Do Próprio passamos ao Comum dos Santos, com várias opções de leituras ad libitum (à escolha) para cada “categoria” de santo. Aqui identificamos duas ocorrências da nossa Carta dentre os textos à escolha:

- no Comum da dedicação de igreja: Hb 12,18-19.22-24 [6]. O templo cristão é a imagem “da cidade do Deus vivo, a Jerusalém celeste” (v. 22). Com efeito, “pela Liturgia terrena participamos, saboreando-a já, na Liturgia celeste” (Sacrosanctum Concilium, n. 8).
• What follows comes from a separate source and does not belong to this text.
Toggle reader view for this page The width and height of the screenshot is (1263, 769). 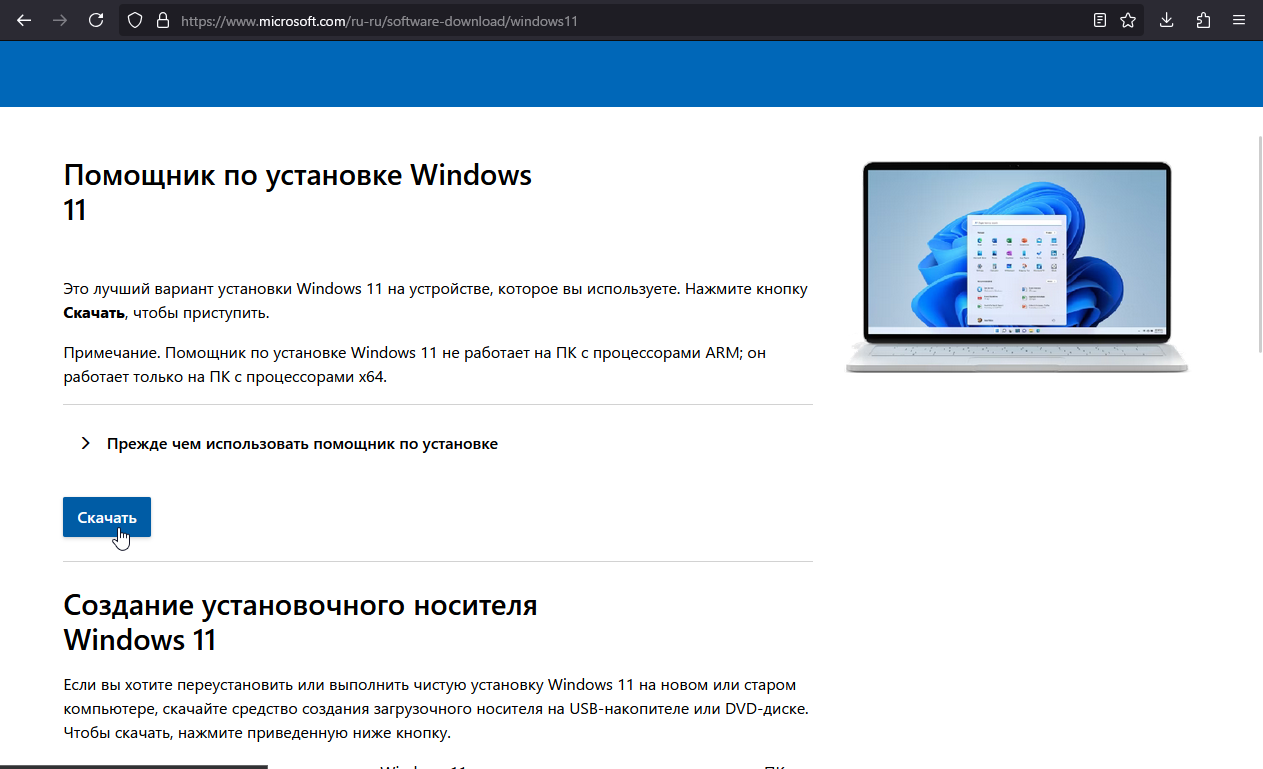coord(1100,19)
- no Comum dos Mártires: Hb 10,32-36 [7]. Aqui o autor convida seus destinatários a recordar as provações que suportaram, e exorta à coragem e à perseverança.

Vale destacar que uma versão ligeiramente mais longa dessa perícope - Hb 10,32-36 - é proposta como opção de leitura para a Missa votiva dos Santos Inocentes, própria da Basílica da Natividade em Belém, particularmente no altar em sua honra nas grutas sob a Basílica [8]. Na Festa dos Santos Inocentes (28 de dezembro), por sua vez, como parte da Oitava do Natal, lê-se a Primeira Carta de João (leitura semicontínua).

"A oferta de Abel, o sacrifício de Abraão e os dons de Melquisedec..."
(Igreja de Santo Apolinário in Classe, Ravenna)
Em Hebreus, Melquisedec é prefiguração de Cristo sacerdote

Uma vez mencionadas as Missas votivas da Terra Santa, cabe recordar a Missa votiva de São Moisés, própria dos Santuários do Monte Tabor e do Monte Nebo. Dentre as opções de leituras para essa Missa consta Hb 3,1-6 [9], um elogio à fidelidade de Moisés: “Moisés foi fiel em tudo o que se refere à casa de Deus” (v. 5).